Merge pull request #2317 from yyexela/dGPFantasize

jacobrgardner · web-flow · commit c6a4f46838c2 · 2023-05-11T15:09:09.000-04:00
Enable fantasy models for multitask GPs Reborn
diff --git a/gpytorch/models/exact_gp.py b/gpytorch/models/exact_gp.py
@@ -6,7 +6,7 @@
 import torch
 
 from .. import settings
-from ..distributions import MultivariateNormal
+from ..distributions import MultitaskMultivariateNormal, MultivariateNormal
 from ..likelihoods import _GaussianLikelihoodBase
 from ..utils.generic import length_safe_zip
 from ..utils.warnings import GPInputWarning
@@ -162,15 +162,17 @@ def get_fantasy_model(self, inputs, targets, **kwargs):
 
         model_batch_shape = self.train_inputs[0].shape[:-2]
 
-        if self.train_targets.dim() > len(model_batch_shape) + 1:
-            raise RuntimeError("Cannot yet add fantasy observations to multitask GPs, but this is coming soon!")
-
         if not isinstance(inputs, list):
             inputs = [inputs]
 
         inputs = [i.unsqueeze(-1) if i.ndimension() == 1 else i for i in inputs]
 
-        target_batch_shape = targets.shape[:-1]

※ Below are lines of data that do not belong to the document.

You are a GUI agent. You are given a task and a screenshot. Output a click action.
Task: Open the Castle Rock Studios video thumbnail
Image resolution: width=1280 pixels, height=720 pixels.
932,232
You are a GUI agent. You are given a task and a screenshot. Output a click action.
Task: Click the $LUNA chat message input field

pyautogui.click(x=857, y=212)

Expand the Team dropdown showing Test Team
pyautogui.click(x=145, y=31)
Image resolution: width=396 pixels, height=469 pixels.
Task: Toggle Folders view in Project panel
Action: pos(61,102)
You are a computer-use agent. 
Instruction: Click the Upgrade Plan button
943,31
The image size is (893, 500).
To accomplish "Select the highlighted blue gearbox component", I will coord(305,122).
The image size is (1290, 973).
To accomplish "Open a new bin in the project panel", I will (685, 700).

+        if not isinstance(self.prediction_strategy.train_prior_dist, MultitaskMultivariateNormal):
+            data_dim_start = -1
+        else:
+            data_dim_start = -2
+
+        target_batch_shape = targets.shape[:data_dim_start]

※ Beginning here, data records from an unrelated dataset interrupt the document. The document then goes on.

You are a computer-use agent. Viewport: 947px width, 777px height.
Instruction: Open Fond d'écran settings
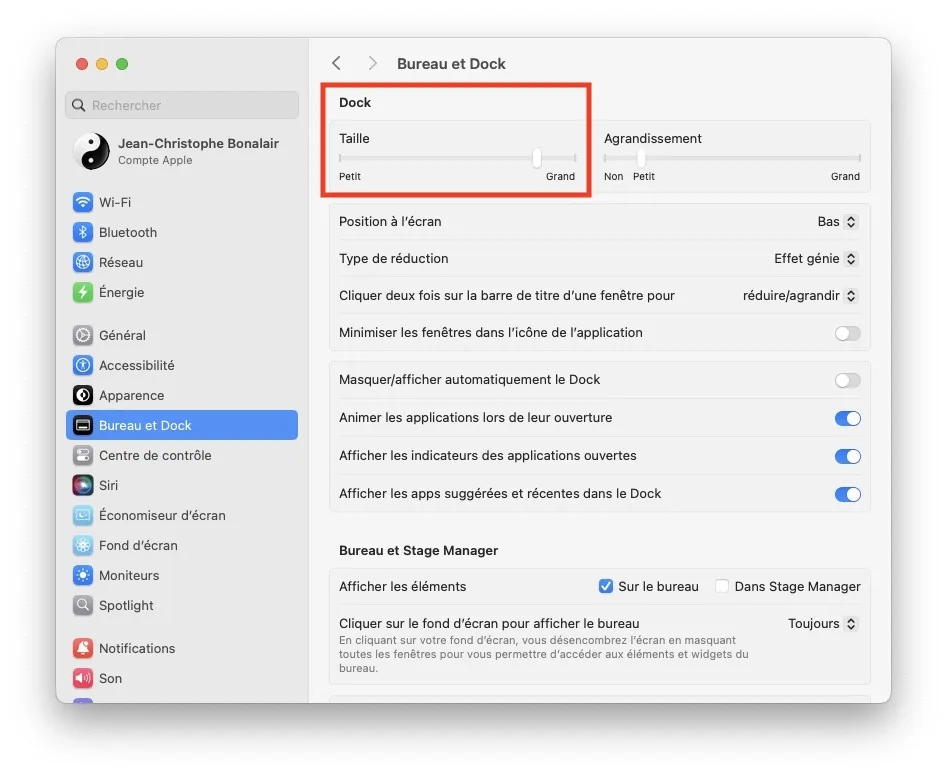[x=127, y=545]
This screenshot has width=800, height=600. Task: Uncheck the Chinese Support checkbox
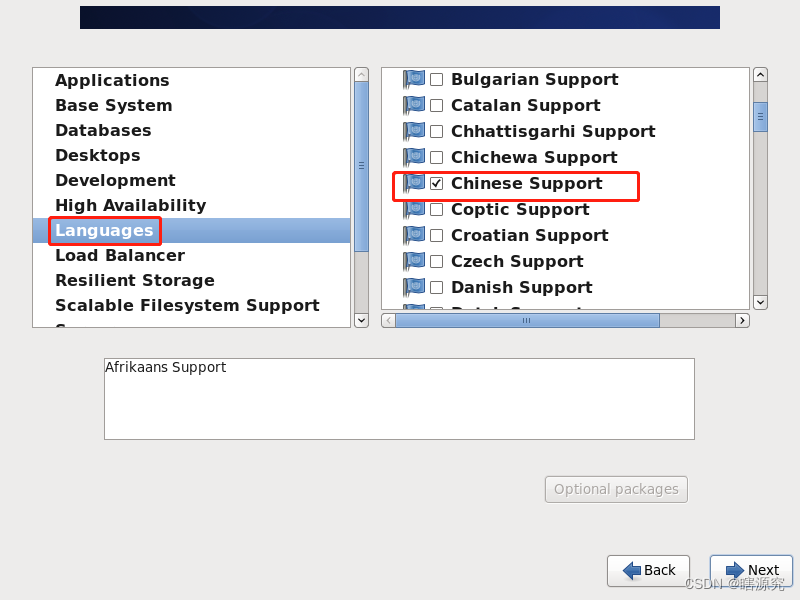tap(436, 184)
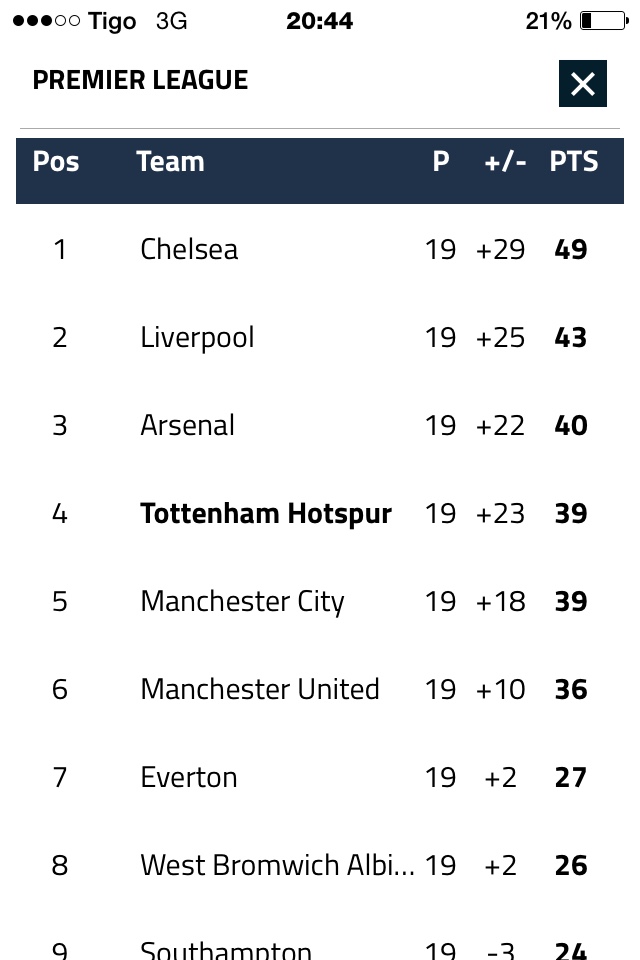The height and width of the screenshot is (960, 640).
Task: Tap the signal strength dots
Action: [45, 21]
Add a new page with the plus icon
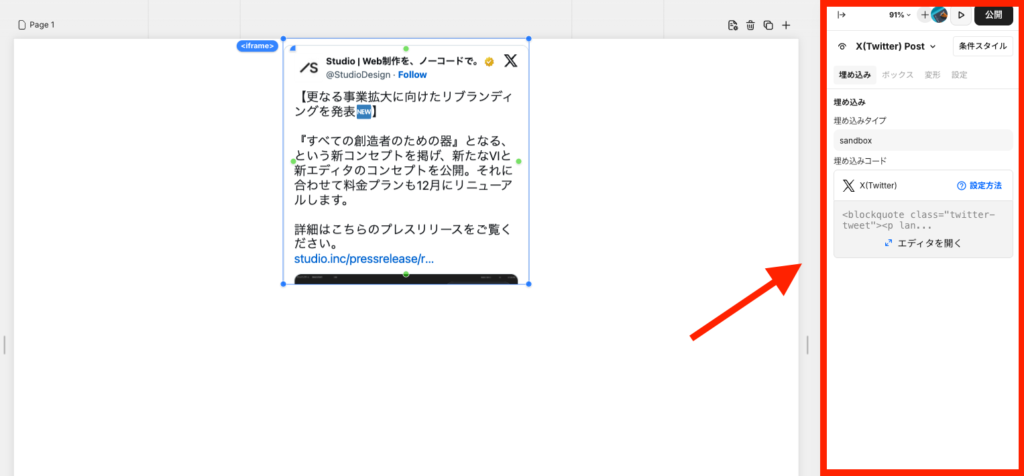Image resolution: width=1024 pixels, height=476 pixels. [786, 25]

         input_batch_shape = inputs[0].shape[:-2]
         tbdim, ibdim = len(target_batch_shape), len(input_batch_shape)
 
@@ -198,7 +200,7 @@ def get_fantasy_model(self, inputs, targets, **kwargs):
         # computing the covariance for each element of the batch. Therefore we don't expand the inputs to the
         # size of the fantasy model here - this is done below, after the evaluation and fast fantasy update
         train_inputs = [tin.expand(input_batch_shape + tin.shape[-2:]) for tin in self.train_inputs]
-        train_targets = self.train_targets.expand(target_batch_shape + self.train_targets.shape[-1:])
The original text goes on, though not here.